The selection was a Thanksgiving hymn, and the strains, church truant though I was, rang familiarly in my ears. All around me, my fellow-parishioners sang with fervor, their faces uplifted to the streaming sun, mouths wide, hymnals held high, while with fierce determination Mrs. Buxley encouraged the choir:

“Come ye thankful people come,

Raise the song of Harvest Home;

All is safely gathered in, ere the winter storms begin;

God, our Maker, doth provide, for our wants to be supplied;

Come to God’s own temple, come,

Raise the song of Harvest Home.”

The voices joined, rose, the notes clear and loud, a fervent sound that surely could be heard in Tobacco City. Ardor lighted the singers’ faces, and joy, and belief:

“First the blade and then the ear,

Then the full corn doth appear;

Grant, o harvest Lord that we

Wholesome grain and pure may be.”

I was looking not at Mrs. Buxley, or at Maggie, or the choir, but at the clock under the choir loft. Suddenly the vestibule doors flew open with a thunderous crash, a metallic sound reverberating as one of them struck the radiator. The choir exchanged startled looks. One by one their voices dwindled away, and Maggie lifted her hands from the organ keys, turning with a surprised expression, while Mrs. Buxley leaned over the railing and craned her neck to discover the cause of the disturbance.

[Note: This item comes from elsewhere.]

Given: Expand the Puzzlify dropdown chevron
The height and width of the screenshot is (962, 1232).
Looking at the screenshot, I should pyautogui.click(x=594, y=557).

White-faced, and with a deep scowl, Worthy Pettinger stood on the threshold, his arms outstretched to hold the doors back. As his eyes swept the pews, I saw Mrs. Pettinger start, her hand flying to her mouth to stifle a little cry. Silent, staring, the congregation stood dumfounded, waiting to see what would happen.

Worthy lifted his right hand from the door panel and made a fist of it, and the fist trembled as he raised it and spoke in a loud, angry voice: “May God damn the corn!”

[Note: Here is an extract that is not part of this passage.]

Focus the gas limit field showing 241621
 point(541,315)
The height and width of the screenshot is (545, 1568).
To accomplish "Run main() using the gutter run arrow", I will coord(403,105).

Immediately a babble of sounds arose, women covering their faces with their hands, some of the men turning to one another with angry mutters.

“May God damn the corn!”

He remained frozen in the open doorway, his clenched fist held aloft. “And may God damn the Mother!” Bringing his arm down in a swift gesture of denunciation, he wheeled and raced out the door. Behind him, the church was in pandemonium, the women crying out and sinking into their seats, the men struggling from their pews and up the aisle, while Amys Penrose appeared in the vestibule and, clutching the rope, began to yank it furiously. Listening to the wild peal of the bells, I thought the old man rang them with the sound of an “Amen.”